News

Google’s Got a Book Search Just for Shakespeare

The official Google blog recently announced a slant of Google Books that’s focused on Shakespeare. The front page of the site has the Bard’s works divided into several tabs, including comedy, tragedy, romance, and history. I picked one (Julius Caesar, the only Shakespeare play I know from a hole in the ground) and was taken to a standard Google Books page featuring a public-domain version of the play.

The bummer is that the site is apparently all about browsing, and I wanted to pick lines and then scan Google books and see where they turned up. I grabbed a line from JC that I like: “The abuse of greatness is when it disjoins remorse from power;” and plugged that into Google’s full book search.

While I like JC by itself, I thought the results from this quote search were also interesting; it brought over 80 results from Google’s book searching, including a philosophy book from 1992, a Shakespearean dictionary from 1832 written by Thomas Dolby (!!), and The Gentleman’s Magazine, from 1907.

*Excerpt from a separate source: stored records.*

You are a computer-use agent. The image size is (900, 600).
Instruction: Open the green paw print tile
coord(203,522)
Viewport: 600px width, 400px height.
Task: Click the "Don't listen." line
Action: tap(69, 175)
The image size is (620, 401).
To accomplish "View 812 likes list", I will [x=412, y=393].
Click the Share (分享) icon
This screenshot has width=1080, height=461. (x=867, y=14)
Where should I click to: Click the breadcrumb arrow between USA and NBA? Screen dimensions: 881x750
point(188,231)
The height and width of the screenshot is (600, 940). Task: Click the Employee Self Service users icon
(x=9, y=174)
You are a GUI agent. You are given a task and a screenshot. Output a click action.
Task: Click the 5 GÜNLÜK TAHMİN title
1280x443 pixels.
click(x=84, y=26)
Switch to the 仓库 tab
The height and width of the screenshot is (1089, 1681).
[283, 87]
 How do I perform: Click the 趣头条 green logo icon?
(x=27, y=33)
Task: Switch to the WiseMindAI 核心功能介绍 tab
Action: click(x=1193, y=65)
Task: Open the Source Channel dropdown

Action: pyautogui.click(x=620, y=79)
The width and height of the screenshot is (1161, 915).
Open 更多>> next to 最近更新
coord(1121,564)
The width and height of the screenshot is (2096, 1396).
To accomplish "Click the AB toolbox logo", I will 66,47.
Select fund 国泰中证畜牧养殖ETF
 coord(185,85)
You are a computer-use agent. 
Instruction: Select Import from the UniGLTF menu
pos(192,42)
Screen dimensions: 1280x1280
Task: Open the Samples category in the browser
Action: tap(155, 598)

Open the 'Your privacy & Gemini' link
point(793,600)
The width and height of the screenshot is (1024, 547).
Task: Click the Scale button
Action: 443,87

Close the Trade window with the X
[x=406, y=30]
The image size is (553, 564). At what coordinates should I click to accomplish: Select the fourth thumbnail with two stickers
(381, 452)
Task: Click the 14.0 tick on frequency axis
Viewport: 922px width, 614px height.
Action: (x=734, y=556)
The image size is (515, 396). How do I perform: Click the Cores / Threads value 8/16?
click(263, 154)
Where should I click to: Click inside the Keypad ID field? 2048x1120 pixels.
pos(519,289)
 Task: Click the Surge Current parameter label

All these different perspectives with commentary about Brutus, about what quotes from JC were considered important, what they say and don’t say, add another layer to Shakespeare. Wouldn’t it be cool if Google set up this fakey Technorati-type interface, and did “backtracks” of Google books and which Shakespeare plays they quoted from? You could enter a quote, for example, Google could see what play it came from, then you’d get this search result with the main “Shakespeare blog” at the top of the page and then all the Google books that use that particular quote. Instant Shakeosphere.